Task objective: Beginning at the line that holds "Given: Open the Help menu" and continuing to the last line of the data below, transcribe every line word for word, without pictures.

Collected data:
════════════════

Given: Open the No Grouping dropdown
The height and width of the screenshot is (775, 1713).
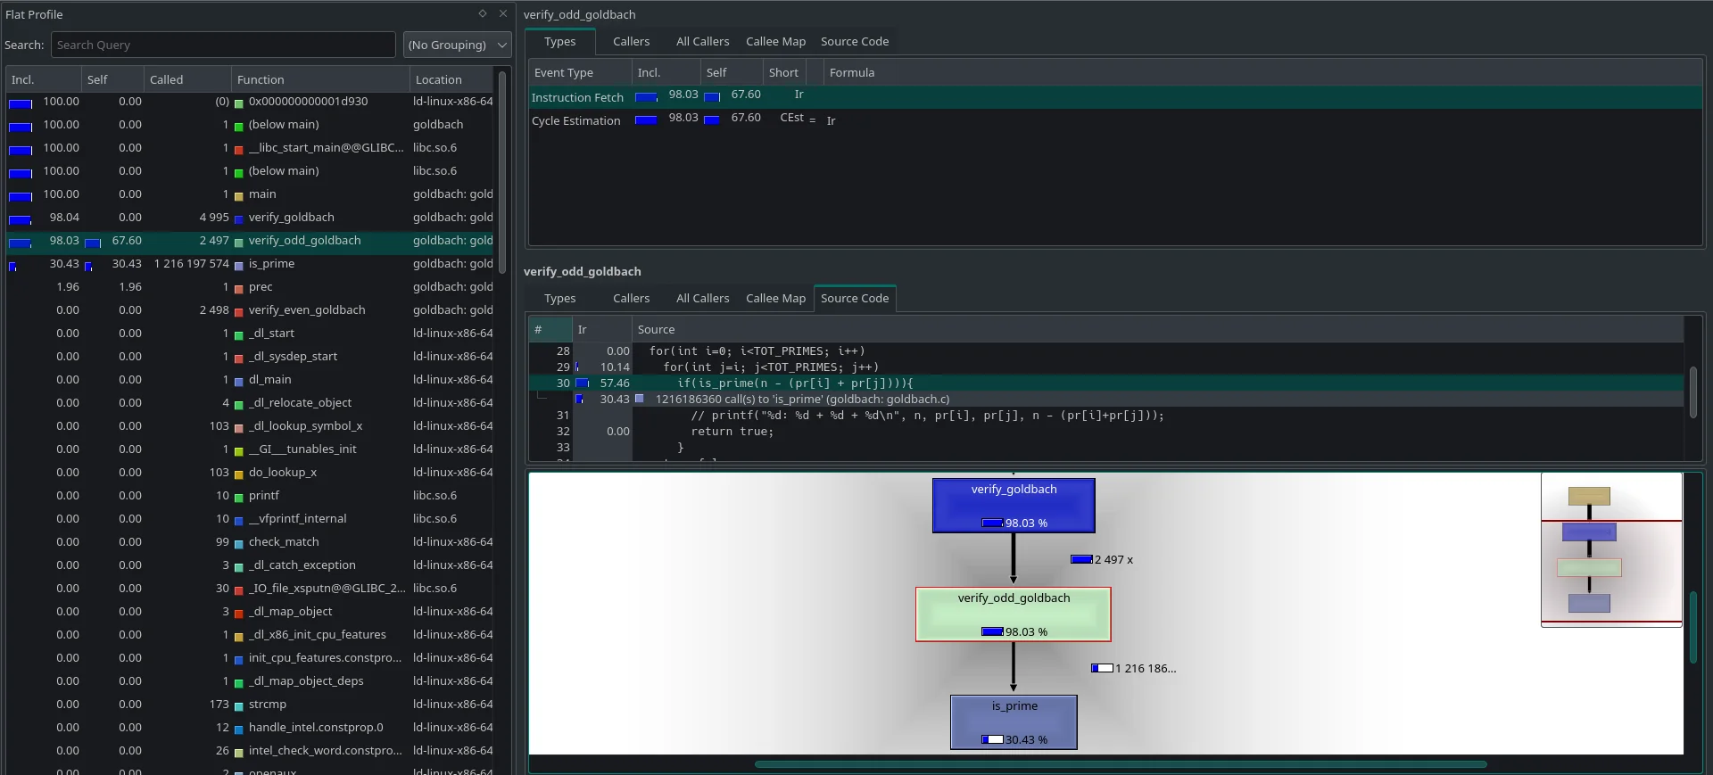Looking at the screenshot, I should coord(457,45).
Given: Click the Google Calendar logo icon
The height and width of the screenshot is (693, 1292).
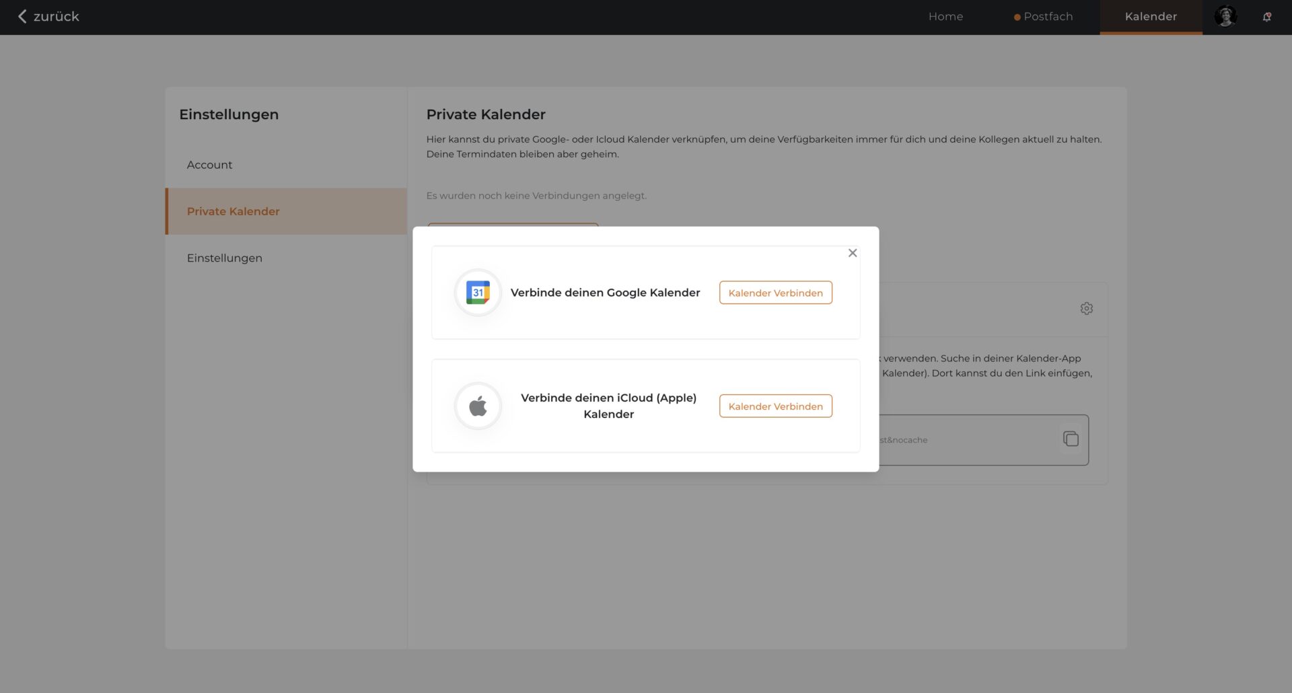Looking at the screenshot, I should point(478,293).
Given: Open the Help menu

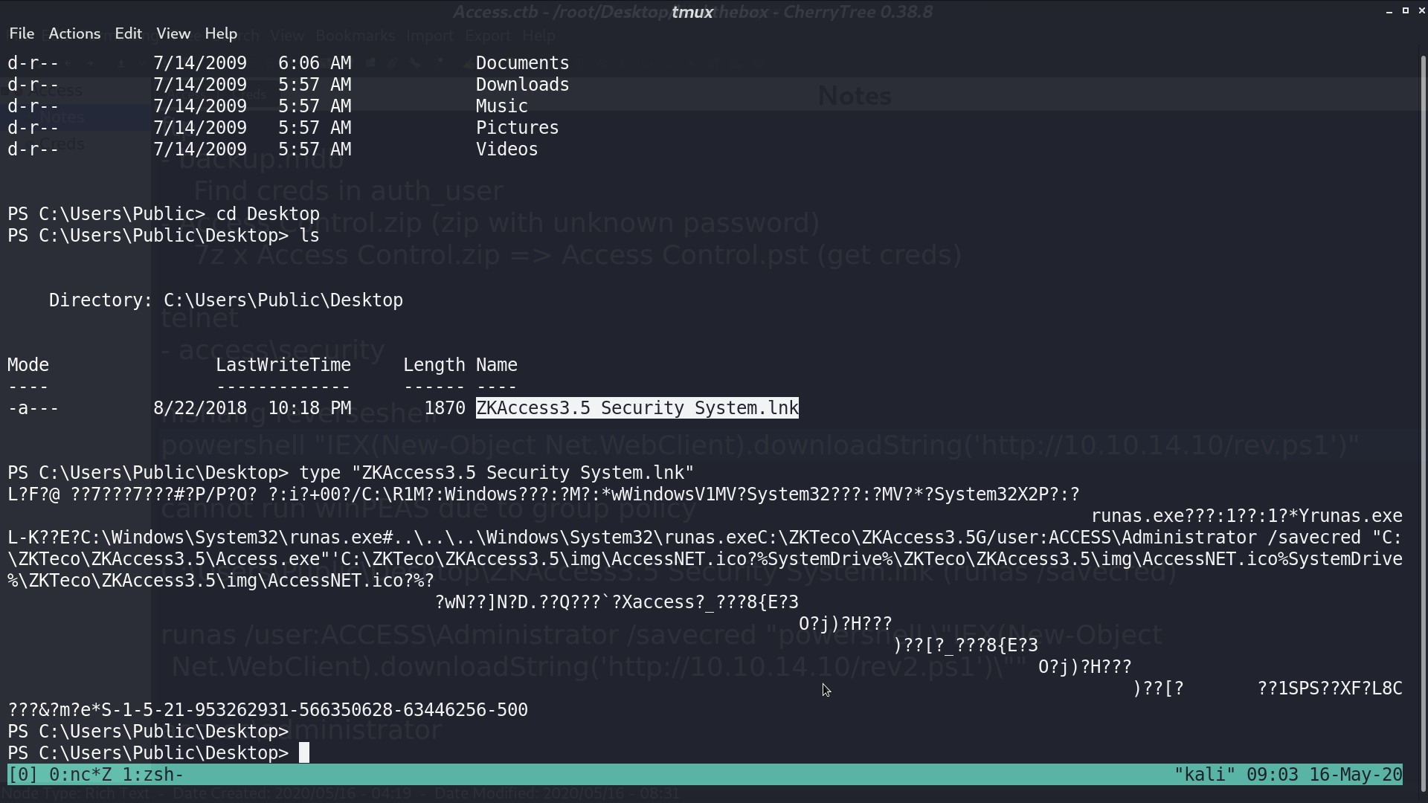Looking at the screenshot, I should pyautogui.click(x=221, y=33).
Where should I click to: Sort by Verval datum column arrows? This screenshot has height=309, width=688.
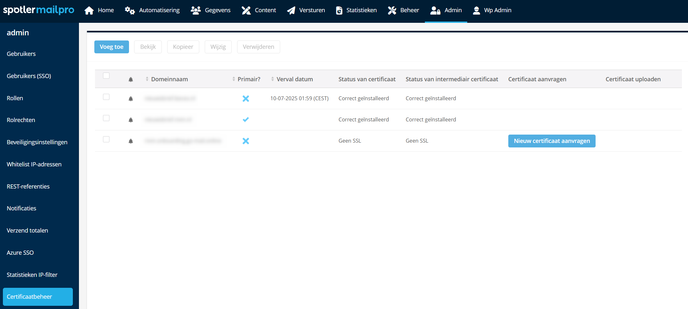click(272, 79)
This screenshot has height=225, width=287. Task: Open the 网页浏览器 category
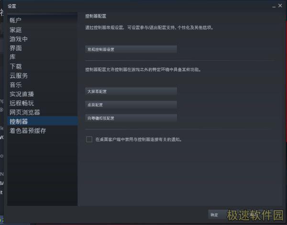tap(25, 113)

════════════════

Solution below:
Given: Open the Help menu

Looking at the screenshot, I should pyautogui.click(x=221, y=33).
Where should I click to: Sort by Verval datum column arrows? This screenshot has height=309, width=688.
click(272, 79)
This screenshot has height=225, width=287. Task: Open the 网页浏览器 category
tap(25, 113)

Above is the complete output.